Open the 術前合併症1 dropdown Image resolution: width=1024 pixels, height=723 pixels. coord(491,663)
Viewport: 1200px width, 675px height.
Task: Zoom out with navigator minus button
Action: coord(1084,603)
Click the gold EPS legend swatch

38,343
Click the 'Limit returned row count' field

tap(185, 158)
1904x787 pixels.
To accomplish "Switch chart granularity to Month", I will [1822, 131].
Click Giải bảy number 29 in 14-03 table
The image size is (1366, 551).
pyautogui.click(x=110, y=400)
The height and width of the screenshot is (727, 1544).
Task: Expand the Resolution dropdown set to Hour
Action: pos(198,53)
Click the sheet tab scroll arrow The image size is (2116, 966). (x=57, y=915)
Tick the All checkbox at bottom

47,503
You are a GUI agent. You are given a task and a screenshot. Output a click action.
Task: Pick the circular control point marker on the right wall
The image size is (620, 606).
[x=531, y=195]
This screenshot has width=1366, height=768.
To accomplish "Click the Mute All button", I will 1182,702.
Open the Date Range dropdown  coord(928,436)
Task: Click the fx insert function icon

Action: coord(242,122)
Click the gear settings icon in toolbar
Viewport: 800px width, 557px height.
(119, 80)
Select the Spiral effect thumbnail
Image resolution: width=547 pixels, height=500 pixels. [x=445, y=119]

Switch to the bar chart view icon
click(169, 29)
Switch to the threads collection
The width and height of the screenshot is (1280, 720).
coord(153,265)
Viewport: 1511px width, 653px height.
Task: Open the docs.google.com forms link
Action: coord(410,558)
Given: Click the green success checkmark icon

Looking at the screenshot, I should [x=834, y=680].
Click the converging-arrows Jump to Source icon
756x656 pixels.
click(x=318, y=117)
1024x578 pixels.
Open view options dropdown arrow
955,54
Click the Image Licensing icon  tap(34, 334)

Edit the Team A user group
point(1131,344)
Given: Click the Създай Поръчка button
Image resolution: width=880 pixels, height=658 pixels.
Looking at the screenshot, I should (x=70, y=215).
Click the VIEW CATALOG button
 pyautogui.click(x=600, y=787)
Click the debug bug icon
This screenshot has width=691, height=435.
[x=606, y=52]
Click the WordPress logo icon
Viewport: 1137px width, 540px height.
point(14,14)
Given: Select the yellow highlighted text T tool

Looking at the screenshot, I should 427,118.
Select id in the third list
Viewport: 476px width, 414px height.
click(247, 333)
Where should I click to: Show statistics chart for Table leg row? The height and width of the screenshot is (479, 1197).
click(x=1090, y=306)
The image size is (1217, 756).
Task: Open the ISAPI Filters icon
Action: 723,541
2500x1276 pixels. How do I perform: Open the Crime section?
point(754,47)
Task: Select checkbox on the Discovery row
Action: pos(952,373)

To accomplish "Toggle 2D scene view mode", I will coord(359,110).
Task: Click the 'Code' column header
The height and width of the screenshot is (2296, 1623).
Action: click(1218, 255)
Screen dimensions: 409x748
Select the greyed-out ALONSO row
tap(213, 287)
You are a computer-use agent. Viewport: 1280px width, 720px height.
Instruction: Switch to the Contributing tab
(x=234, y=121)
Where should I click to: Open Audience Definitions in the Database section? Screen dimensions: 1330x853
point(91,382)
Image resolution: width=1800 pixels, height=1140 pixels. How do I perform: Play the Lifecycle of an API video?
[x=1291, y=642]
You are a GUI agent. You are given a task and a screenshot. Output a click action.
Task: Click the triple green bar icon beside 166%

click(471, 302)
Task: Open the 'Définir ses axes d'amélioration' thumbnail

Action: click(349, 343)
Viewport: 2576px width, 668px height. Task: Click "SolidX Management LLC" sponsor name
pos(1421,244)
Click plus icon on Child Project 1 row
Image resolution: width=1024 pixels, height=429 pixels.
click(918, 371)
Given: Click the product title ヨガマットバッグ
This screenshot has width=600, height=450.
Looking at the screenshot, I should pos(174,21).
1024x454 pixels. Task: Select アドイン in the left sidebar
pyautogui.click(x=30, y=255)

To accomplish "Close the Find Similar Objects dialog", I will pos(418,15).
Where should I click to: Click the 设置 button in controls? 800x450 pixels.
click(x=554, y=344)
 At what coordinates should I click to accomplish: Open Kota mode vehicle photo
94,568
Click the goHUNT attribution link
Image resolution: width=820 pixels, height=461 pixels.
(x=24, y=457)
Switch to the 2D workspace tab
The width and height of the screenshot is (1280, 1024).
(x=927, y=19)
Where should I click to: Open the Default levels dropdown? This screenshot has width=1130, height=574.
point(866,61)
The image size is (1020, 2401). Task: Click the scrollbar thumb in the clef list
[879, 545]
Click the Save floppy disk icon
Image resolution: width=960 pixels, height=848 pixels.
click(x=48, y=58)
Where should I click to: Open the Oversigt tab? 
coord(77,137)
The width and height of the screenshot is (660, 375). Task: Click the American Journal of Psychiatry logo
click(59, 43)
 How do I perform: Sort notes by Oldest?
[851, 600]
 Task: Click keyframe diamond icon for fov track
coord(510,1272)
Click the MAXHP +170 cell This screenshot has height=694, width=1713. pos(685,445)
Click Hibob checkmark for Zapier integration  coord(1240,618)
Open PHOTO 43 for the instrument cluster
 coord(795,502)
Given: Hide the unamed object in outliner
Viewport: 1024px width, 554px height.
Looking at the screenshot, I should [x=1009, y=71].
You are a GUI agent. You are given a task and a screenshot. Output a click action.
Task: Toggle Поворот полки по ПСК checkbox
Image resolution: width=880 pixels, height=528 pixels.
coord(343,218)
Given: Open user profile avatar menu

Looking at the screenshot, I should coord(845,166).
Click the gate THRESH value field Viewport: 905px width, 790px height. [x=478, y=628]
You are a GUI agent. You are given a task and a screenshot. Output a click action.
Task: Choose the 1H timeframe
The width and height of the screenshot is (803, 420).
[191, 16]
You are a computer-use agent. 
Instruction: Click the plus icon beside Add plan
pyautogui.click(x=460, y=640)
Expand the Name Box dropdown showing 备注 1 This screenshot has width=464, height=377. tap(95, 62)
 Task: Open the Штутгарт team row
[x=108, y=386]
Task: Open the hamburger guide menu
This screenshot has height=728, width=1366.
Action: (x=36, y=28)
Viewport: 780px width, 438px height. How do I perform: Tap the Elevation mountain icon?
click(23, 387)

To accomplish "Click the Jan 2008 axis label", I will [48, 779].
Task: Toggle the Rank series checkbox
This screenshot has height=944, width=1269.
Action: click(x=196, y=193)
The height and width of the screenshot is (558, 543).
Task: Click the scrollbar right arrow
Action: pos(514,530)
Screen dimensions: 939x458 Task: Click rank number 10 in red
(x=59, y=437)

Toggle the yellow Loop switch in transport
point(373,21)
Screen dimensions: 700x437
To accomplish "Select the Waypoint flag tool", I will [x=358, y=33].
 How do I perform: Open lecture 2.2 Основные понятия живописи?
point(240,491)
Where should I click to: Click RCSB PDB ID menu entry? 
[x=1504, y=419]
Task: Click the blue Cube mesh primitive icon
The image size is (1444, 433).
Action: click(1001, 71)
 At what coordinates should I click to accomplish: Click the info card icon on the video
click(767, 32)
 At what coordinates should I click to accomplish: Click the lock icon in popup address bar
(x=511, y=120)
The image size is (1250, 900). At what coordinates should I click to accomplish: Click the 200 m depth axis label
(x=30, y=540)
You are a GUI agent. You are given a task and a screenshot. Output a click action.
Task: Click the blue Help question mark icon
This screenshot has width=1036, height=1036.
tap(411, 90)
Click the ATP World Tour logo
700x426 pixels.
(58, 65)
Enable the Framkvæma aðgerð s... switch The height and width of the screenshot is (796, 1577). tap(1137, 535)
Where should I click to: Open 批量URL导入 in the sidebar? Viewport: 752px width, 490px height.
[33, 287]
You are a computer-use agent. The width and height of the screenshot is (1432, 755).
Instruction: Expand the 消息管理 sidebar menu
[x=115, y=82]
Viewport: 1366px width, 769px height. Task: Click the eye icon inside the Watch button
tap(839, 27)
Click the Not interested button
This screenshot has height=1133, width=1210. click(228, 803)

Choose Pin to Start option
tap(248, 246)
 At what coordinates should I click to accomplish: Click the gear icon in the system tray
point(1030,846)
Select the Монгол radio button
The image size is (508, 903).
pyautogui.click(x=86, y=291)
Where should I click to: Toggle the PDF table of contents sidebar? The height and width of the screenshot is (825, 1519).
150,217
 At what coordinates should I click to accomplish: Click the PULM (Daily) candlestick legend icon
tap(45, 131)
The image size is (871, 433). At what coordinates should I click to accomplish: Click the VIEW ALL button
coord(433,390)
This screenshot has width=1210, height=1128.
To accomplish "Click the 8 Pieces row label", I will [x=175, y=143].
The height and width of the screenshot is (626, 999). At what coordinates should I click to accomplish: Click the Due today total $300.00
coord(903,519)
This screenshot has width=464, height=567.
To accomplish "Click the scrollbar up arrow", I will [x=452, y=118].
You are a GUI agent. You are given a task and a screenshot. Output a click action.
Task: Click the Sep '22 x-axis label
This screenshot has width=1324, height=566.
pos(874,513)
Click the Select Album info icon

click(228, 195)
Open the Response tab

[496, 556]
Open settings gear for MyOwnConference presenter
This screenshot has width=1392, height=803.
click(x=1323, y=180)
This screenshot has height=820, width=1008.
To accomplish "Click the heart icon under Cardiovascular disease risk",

= = = = =

Starting at the line that contains "This screenshot has width=1210, height=1128.", reproduce each line through the end of the records exactly, both ends included.

This screenshot has width=1210, height=1128.
To accomplish "Click the 8 Pieces row label", I will [x=175, y=143].
The height and width of the screenshot is (626, 999). At what coordinates should I click to accomplish: Click the Due today total $300.00
coord(903,519)
This screenshot has width=464, height=567.
To accomplish "Click the scrollbar up arrow", I will [x=452, y=118].
You are a GUI agent. You are given a task and a screenshot. Output a click action.
Task: Click the Sep '22 x-axis label
This screenshot has width=1324, height=566.
pos(874,513)
Click the Select Album info icon

click(228, 195)
Open the Response tab

[496, 556]
Open settings gear for MyOwnConference presenter
This screenshot has width=1392, height=803.
click(x=1323, y=180)
This screenshot has height=820, width=1008.
To accomplish "Click the heart icon under Cardiovascular disease risk",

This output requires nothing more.